The results of the ablation experiments are shown in Table 7. It is evident that the three modules of HRAM, UMAM, and GPMM work together to improve counting accuracy, and these three modules each play a positive role in enhancing the performance.

To evaluate the individual contributions of each sub-module (channel attention, ODConv, and spatial attention) within the UMAM, we further conducted ablation experiments on the ShanghaiTech Part A dataset by combining different sub-modules.

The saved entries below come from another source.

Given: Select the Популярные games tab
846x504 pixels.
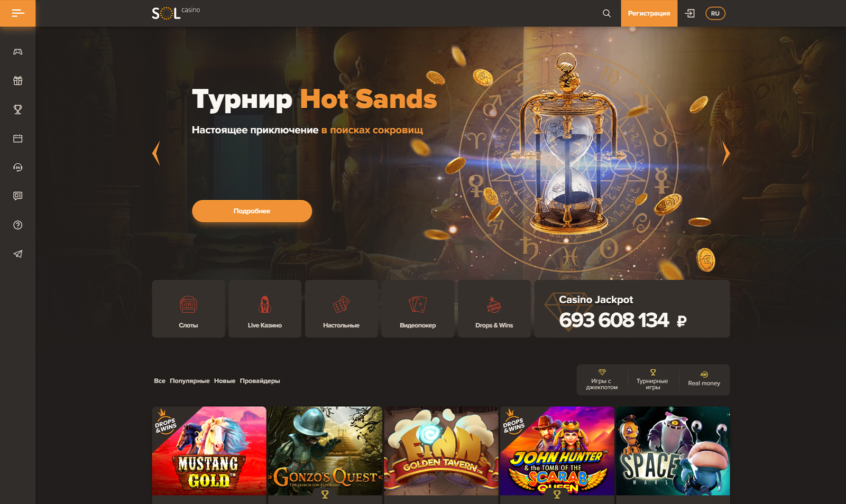Looking at the screenshot, I should coord(189,381).

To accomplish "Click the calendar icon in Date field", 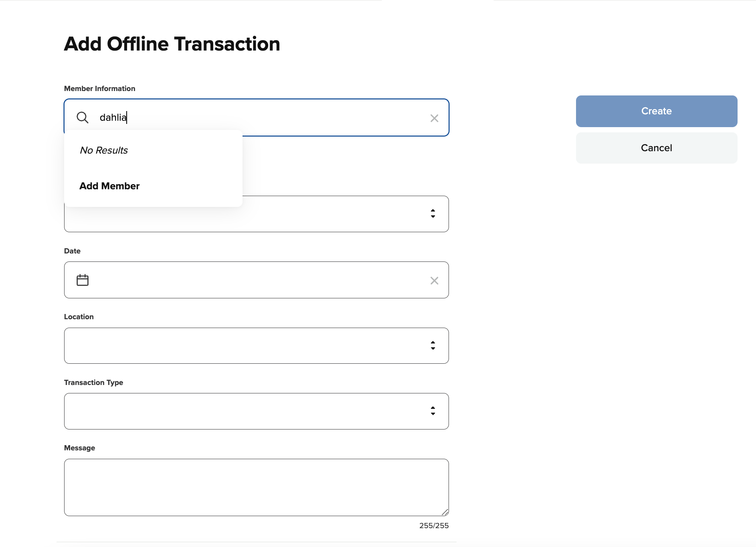I will (83, 280).
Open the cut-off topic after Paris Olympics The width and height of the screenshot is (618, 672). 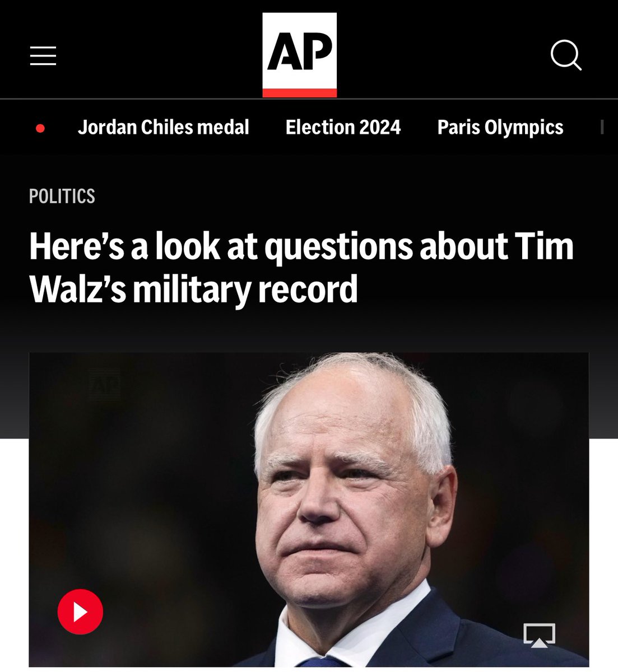(x=602, y=127)
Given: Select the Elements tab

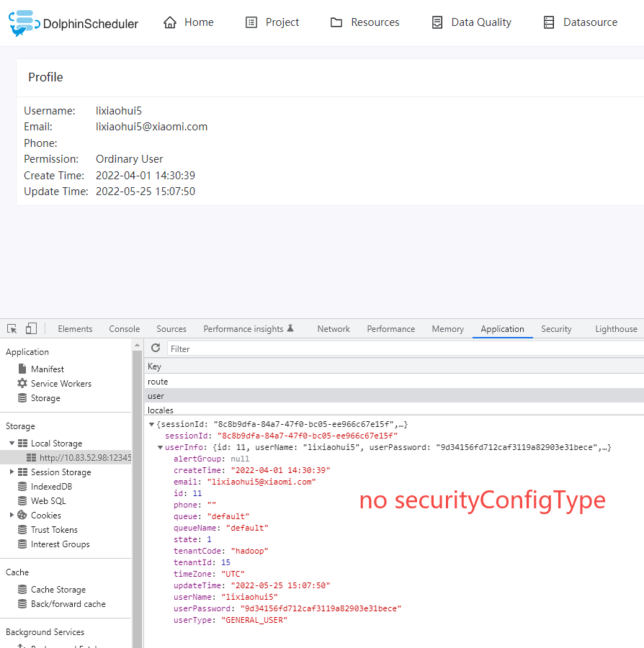Looking at the screenshot, I should (75, 328).
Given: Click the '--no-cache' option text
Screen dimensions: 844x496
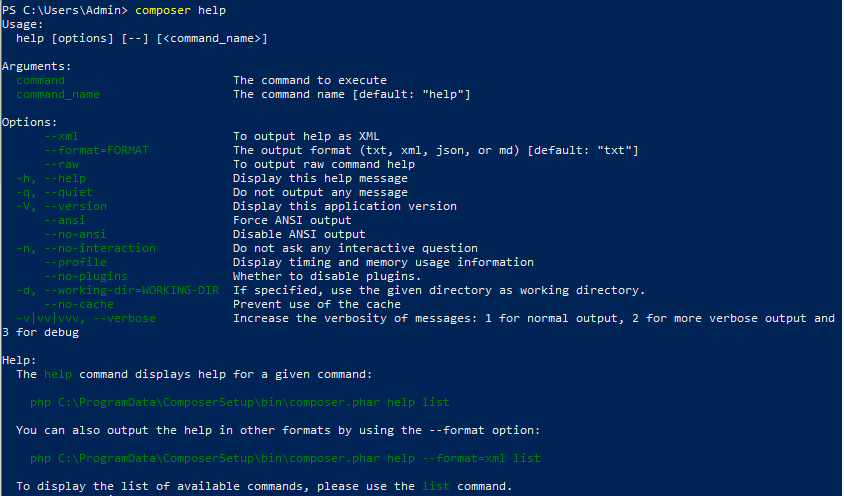Looking at the screenshot, I should (x=79, y=304).
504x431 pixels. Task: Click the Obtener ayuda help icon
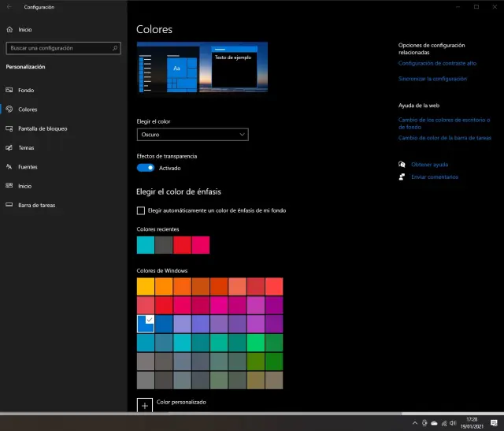(402, 165)
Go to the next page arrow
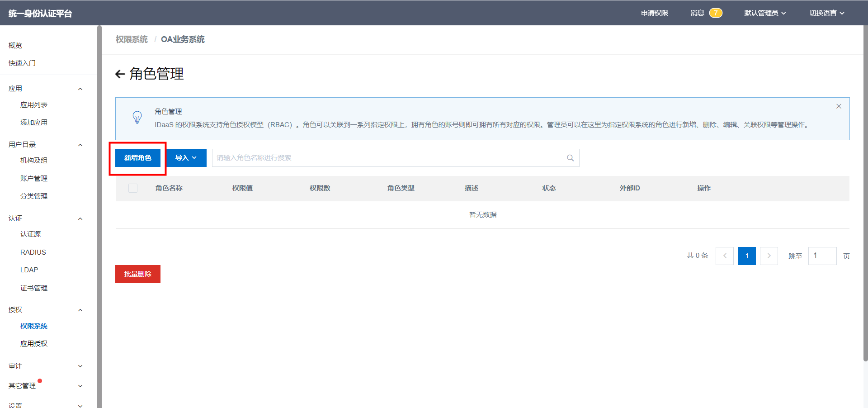This screenshot has width=868, height=408. pyautogui.click(x=769, y=256)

The experimental results are presented in Table 8. The data in the table demonstrate that among the three sub-modules of UMAM, the channel attention sub-module makes a greater independent contribution. Under the synergistic effect of the channel attention, ODConv, and spatial attention sub-modules, the model exhibits superior counting accuracy, indicating that all three sub-modules play necessary and positive roles.

In this paper, we propose HUANNet, a novel model for dense target counting in complex scenes. The network integrates three key components: the High-Resolution Attention Module (HRAM), the Unified Multi-Scale Attention Module (UMAM), and the Grid-Assisted Point Matching Module (GPMM). By optimizing multi-resolution feature fusion and embedding attention mechanisms at various depths, our model captures fine-grained spatial and channel-wise relationships. Moreover, the grid-based point matching strategy effectively stabilizes the prediction process in dense scenarios. Extensive experiments on challenging datasets, including ShanghaiTech Part A/B, CARPK, and XRAY-IECCD, demonstrate that HUANNet achieves competitive or state-of-the-art performance, confirming its robustness and generalizability. Research involving complex and dense environments shows significant potential across numerous practical applications. In agriculture, precise counting and analysis of densely distributed crops enable accurate control of pesticide and fertilizer application rates, which play a crucial role in determining final yields. In the medical field, particularly in cell counting, accurate counts can inform drug development processes, especially since cells are often densely packed and microscopic. In industrial settings, precise workpiece counting significantly enhances production efficiency. This work may be extended to other visual tasks that require accurate and stable counting and localization in complex, dense environments, providing effective technical support to address a broader range of practical challenges.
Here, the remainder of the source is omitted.